====== Material provided ======

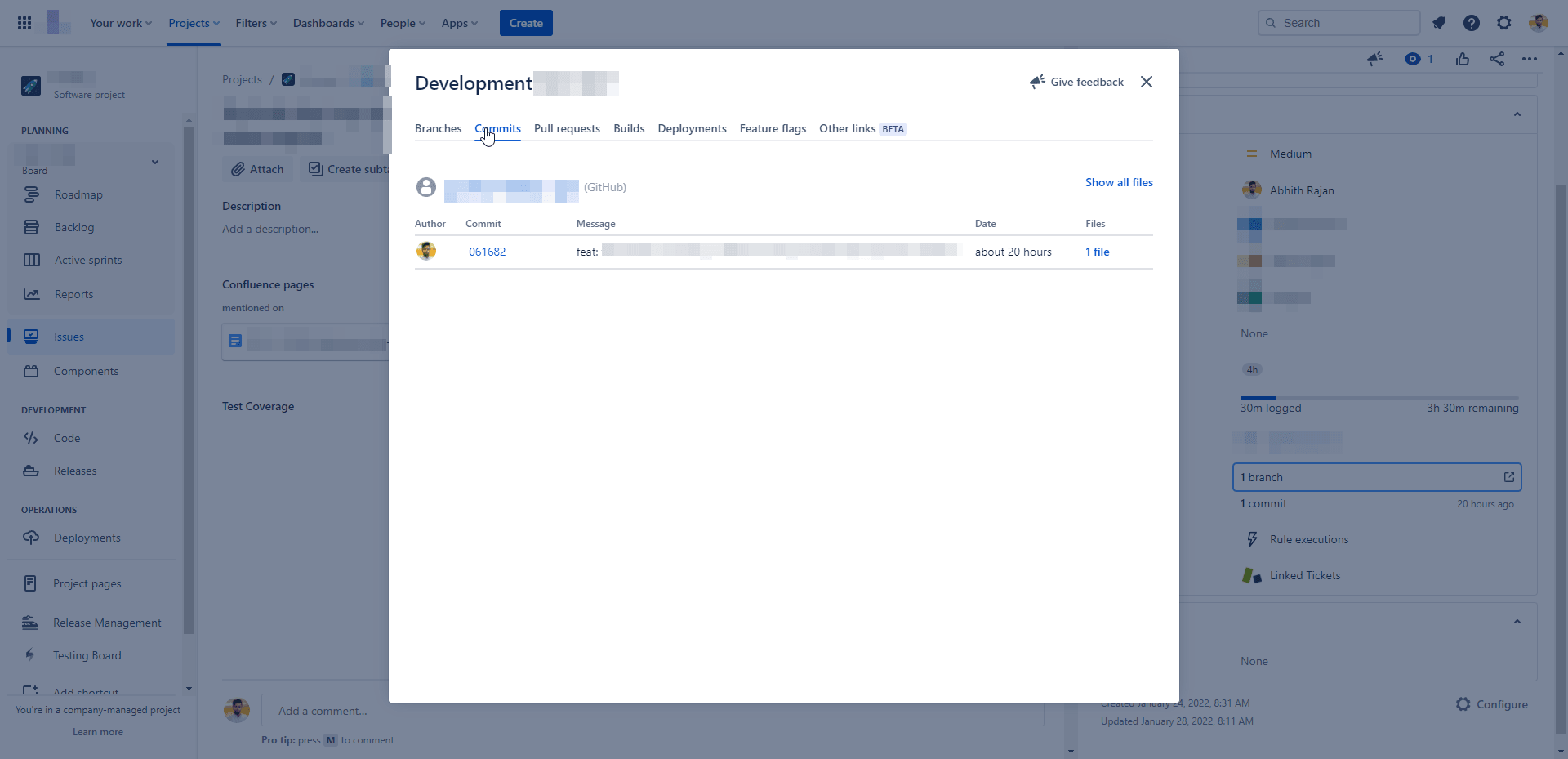Click the Show all files link
Screen dimensions: 1568x759
(1119, 182)
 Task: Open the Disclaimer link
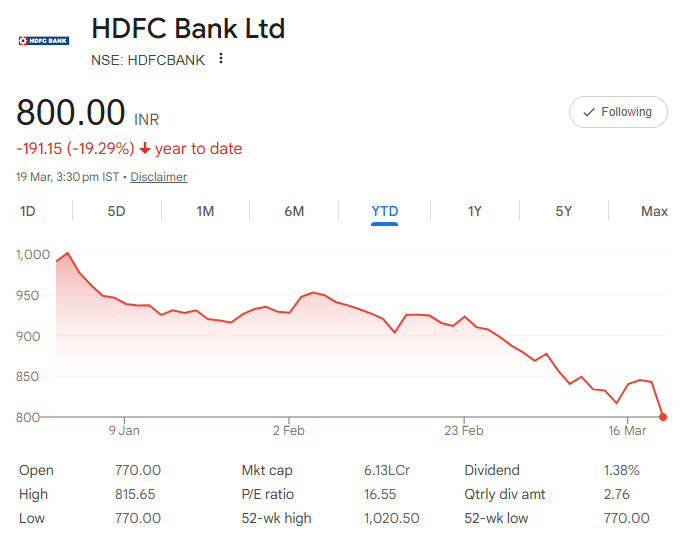click(158, 177)

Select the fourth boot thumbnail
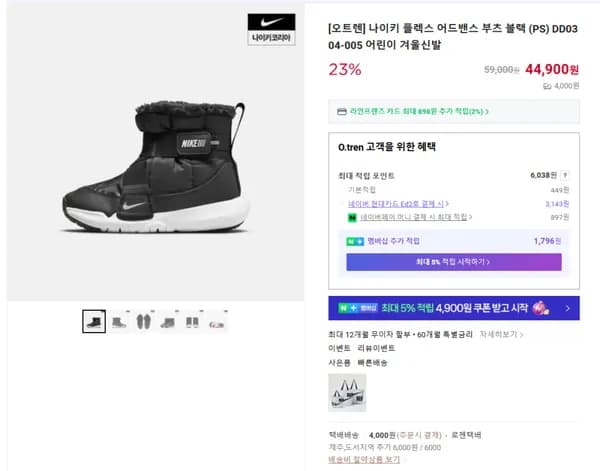168,320
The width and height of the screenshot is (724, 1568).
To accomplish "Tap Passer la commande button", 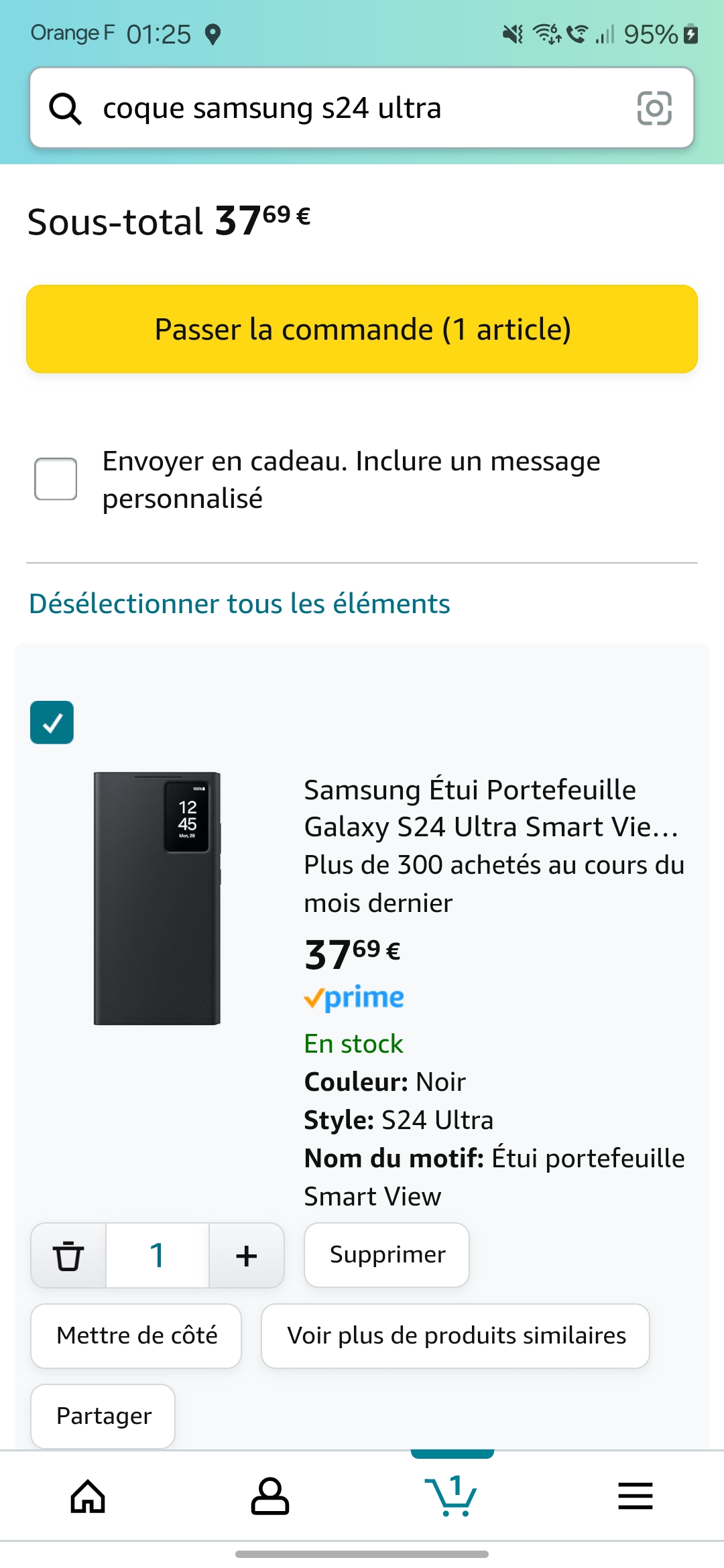I will (x=362, y=329).
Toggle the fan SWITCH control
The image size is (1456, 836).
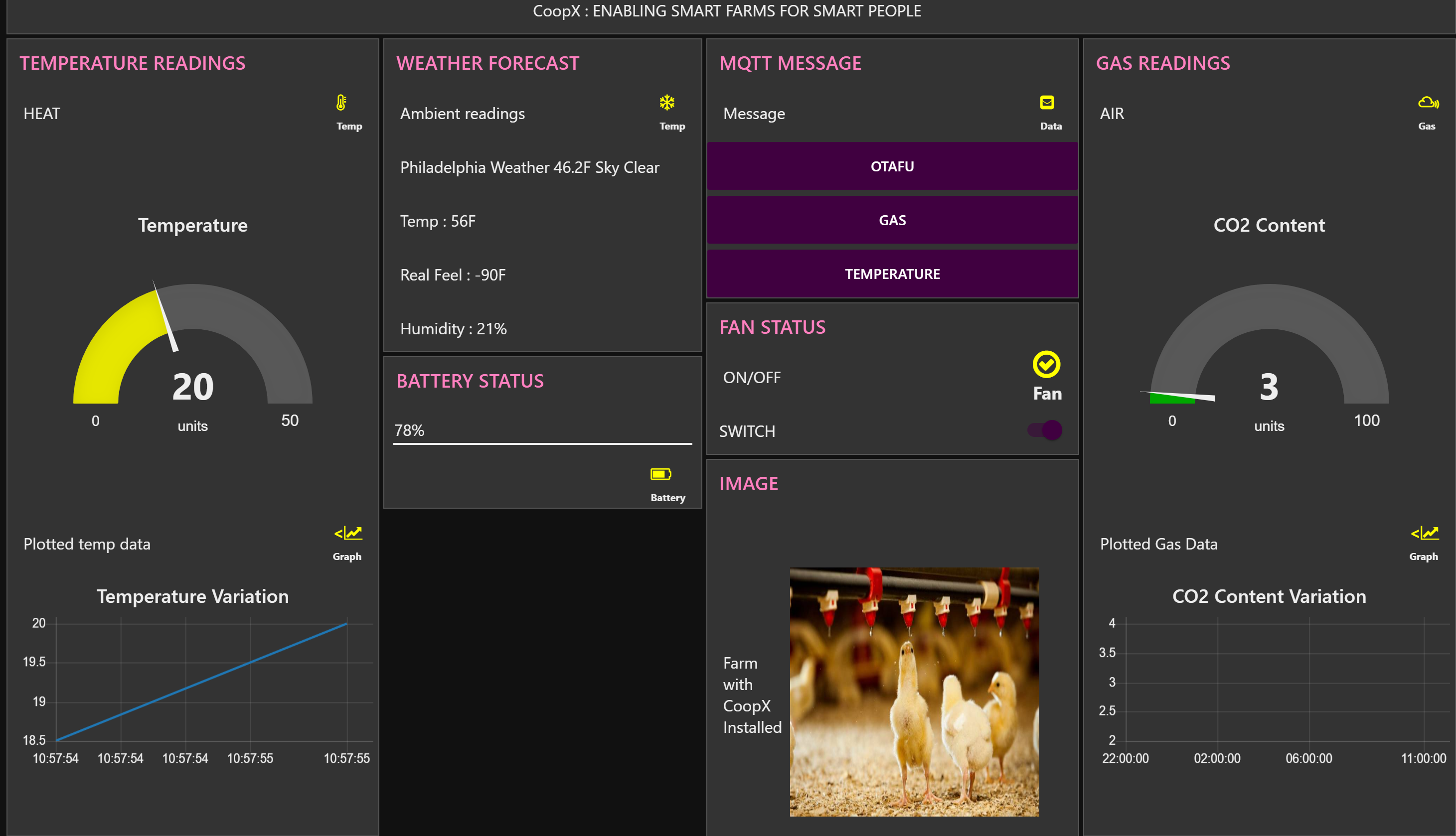pos(1045,430)
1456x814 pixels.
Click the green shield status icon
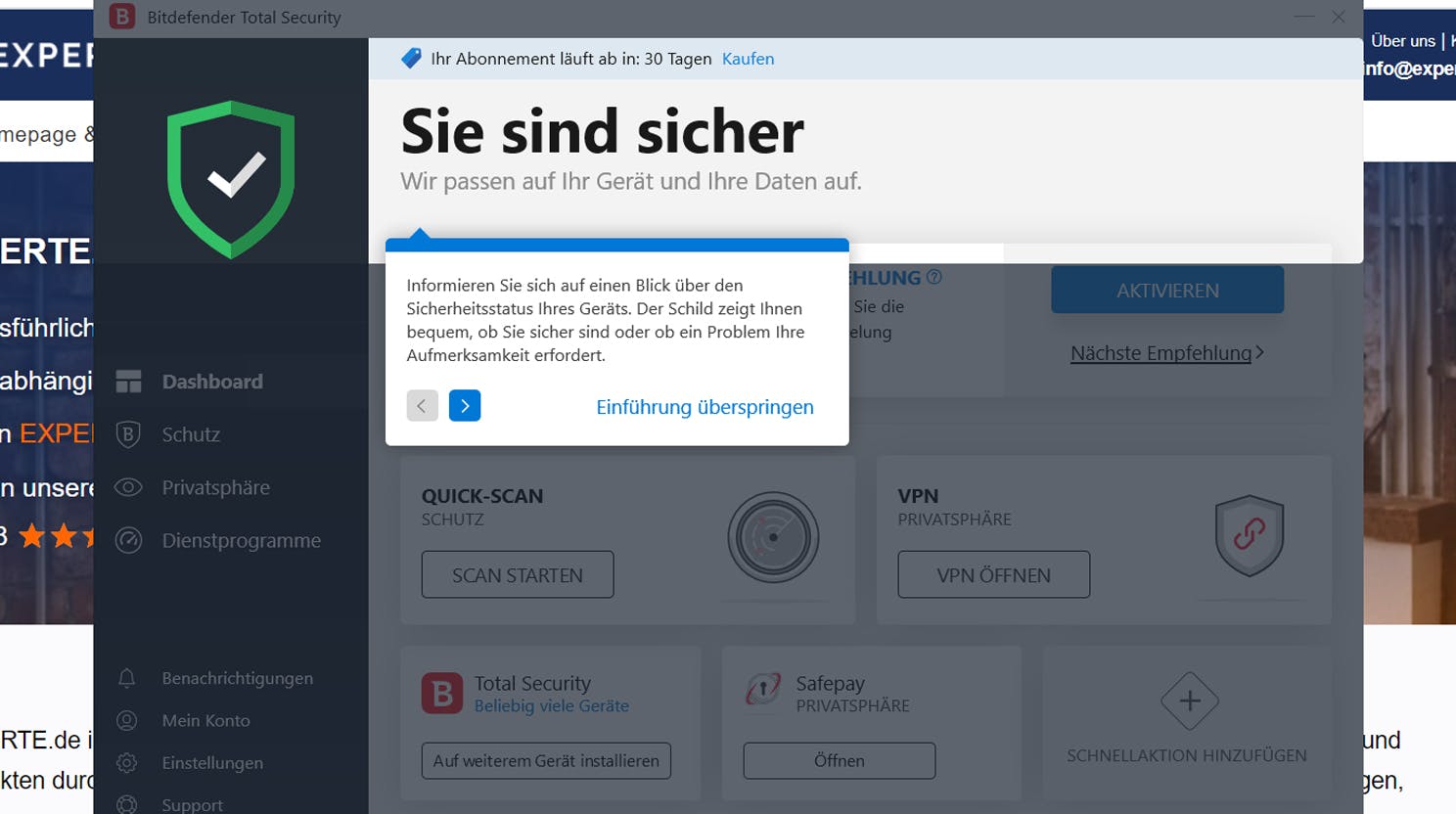pyautogui.click(x=231, y=179)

======

→ What this task involves
Rewrite the rows from the line containing "Toggle the fan SWITCH control" up to and including the last line of the rows, keeping the requests and shifting every coordinate in the answers up by 30. Leave the pictures out.

→ Finished task
Toggle the fan SWITCH control
The image size is (1456, 836).
pos(1075,460)
1456x814 pixels.
Click the green shield status icon
pyautogui.click(x=261, y=209)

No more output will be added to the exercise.